Let’s start with the basics. No matter what age your child is, warmth and storage space are always needed. Make sure that you have a good and efficient source of heat in the room. A radiant bar heater is not a good choice – it’s rather risky. Go for night stores, heat pumps, oil column heaters, fans or passive solar heating (the latter is much cheaper in the long run but needs to be included in the house design from the beginning). Shelving and cupboard/wardrobe space is also a must. Make sure that some of the shelf space is within child-reach so that children can (in theory, anyway!) put things away for themselves. Avoid old-fashioned toyboxes. They become cluttered, the lids are lethal for little finger and what you want is always right at the bottom. A set of stacking storage cubes are better, but watch out for sharp corners.

Be careful with interior decorating. While it may seem sweet to have wallpaper that has a design of fluffy lambs or teddybears this may not be appreciated when the child is older. Who remembers Adrian Mole in the Sue Townsend novel where he tries unsuccessfully to paint over the Noddy wallpaper in his bedroom on reaching his teens?  Keep to a nice neutral pattern or colour. Colours to avoid include bright primaries (too stimulating for a place where you want someone to relax and sleep), white (will show every little mark and is rather sterile and intimidating) and pink (you may be expecting a girl, but she may turn out a tomboy or a feminist and loathe pink). Sky blue, light yellow (buttercream or pale lemon) and the greens are good bets. Let the interior decorating grow with the child – borders, posters, rugs, duvets and the like can be added later on as interest develop. Don’t bother with blackboard paint on a wall. The whole attraction of drawing on a wall is because it’s naughty and forbidden. A child who wants to express him/herself artistically will be happy enough with a roll of newsprint and/or pavement chalks. This is usually cheaper, too. 
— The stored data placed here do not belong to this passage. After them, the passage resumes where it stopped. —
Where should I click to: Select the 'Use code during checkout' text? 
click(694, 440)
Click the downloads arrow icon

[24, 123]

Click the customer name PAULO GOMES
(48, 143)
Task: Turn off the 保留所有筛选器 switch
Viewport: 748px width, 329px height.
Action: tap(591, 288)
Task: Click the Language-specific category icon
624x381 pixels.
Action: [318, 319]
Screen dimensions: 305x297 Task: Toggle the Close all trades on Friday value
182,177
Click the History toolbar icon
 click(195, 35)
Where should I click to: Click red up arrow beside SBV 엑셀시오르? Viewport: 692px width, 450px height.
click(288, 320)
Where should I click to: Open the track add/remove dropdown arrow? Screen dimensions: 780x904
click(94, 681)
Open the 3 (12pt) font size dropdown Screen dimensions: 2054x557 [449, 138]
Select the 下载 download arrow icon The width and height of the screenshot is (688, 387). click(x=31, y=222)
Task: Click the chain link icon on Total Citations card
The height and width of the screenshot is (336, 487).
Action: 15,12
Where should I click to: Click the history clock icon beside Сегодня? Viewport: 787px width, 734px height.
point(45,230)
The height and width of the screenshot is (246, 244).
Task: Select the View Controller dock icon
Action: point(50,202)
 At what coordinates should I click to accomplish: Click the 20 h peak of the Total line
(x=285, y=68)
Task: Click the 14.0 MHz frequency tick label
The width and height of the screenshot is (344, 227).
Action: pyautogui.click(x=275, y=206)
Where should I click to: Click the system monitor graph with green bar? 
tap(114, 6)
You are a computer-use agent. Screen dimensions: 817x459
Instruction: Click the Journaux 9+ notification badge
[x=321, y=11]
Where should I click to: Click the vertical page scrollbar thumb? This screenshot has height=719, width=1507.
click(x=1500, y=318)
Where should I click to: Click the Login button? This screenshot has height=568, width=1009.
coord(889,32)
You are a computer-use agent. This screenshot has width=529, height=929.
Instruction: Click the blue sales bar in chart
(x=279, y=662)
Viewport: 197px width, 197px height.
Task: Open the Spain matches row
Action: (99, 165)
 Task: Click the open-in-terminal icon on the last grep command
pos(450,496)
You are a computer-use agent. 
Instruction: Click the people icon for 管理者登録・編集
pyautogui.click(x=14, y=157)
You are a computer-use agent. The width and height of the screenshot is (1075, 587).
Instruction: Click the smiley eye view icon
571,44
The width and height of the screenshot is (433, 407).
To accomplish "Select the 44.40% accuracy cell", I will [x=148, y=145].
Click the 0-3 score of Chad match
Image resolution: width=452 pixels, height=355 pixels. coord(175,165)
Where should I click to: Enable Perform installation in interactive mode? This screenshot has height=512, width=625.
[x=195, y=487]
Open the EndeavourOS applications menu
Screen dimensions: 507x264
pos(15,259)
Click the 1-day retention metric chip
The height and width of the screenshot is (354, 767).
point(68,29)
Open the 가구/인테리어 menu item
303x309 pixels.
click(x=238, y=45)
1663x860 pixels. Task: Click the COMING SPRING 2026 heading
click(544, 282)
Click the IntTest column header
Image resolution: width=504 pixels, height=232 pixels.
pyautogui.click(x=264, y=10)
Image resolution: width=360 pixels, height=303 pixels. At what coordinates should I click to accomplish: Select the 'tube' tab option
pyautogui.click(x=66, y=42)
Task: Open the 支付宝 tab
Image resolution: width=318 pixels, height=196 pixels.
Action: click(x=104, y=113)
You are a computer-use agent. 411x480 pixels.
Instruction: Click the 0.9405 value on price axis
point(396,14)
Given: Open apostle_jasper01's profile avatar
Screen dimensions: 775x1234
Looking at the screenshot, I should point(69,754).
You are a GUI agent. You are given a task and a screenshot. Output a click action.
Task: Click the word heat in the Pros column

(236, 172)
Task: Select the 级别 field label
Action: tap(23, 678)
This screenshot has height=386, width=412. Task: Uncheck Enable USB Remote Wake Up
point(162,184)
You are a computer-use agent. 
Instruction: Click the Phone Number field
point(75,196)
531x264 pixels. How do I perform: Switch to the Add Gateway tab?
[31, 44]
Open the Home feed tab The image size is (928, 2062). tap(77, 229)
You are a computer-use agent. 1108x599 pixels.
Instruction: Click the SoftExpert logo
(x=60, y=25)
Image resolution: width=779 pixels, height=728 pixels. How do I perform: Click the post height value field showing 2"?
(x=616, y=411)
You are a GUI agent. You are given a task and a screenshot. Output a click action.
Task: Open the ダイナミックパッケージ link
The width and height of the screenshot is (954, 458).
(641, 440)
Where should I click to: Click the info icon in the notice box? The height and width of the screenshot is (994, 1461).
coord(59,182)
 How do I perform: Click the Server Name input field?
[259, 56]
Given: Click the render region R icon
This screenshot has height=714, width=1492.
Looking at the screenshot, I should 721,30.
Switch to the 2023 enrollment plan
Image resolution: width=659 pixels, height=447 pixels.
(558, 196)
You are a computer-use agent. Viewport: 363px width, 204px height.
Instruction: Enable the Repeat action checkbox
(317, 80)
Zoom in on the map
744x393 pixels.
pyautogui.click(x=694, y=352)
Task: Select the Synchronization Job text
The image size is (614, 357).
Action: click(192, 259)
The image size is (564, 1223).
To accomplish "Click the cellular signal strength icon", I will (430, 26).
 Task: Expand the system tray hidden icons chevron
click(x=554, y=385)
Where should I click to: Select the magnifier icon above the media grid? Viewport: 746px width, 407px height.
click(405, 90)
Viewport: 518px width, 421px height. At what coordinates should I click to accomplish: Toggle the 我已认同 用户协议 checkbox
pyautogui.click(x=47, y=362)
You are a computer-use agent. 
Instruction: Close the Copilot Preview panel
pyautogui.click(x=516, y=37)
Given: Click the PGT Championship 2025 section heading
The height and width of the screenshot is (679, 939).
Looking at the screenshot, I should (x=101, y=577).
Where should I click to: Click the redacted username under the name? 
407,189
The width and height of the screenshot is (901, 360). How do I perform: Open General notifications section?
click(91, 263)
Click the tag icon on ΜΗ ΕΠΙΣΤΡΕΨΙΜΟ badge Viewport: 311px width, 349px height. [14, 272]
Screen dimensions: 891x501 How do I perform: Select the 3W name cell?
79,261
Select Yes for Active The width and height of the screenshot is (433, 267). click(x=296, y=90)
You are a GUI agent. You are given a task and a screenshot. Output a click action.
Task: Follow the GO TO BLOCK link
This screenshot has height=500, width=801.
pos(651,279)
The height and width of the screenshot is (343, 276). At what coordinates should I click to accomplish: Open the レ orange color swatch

Choose your wall and floor surfaces wisely. I would recommend walls that are easily cleaned and washed without running into risks of damaging the finish. The surface needs to be withstand cleaning with industrial strength cleaning products while avoiding the myths, due to the pottential attempts of greatness by a young Picasso.

A great floor finish would be laminate flooring or nylon carpet, both very easy to clean. Avoid seagrass or sisal carpeting as these are the most difficult to remove stains from. 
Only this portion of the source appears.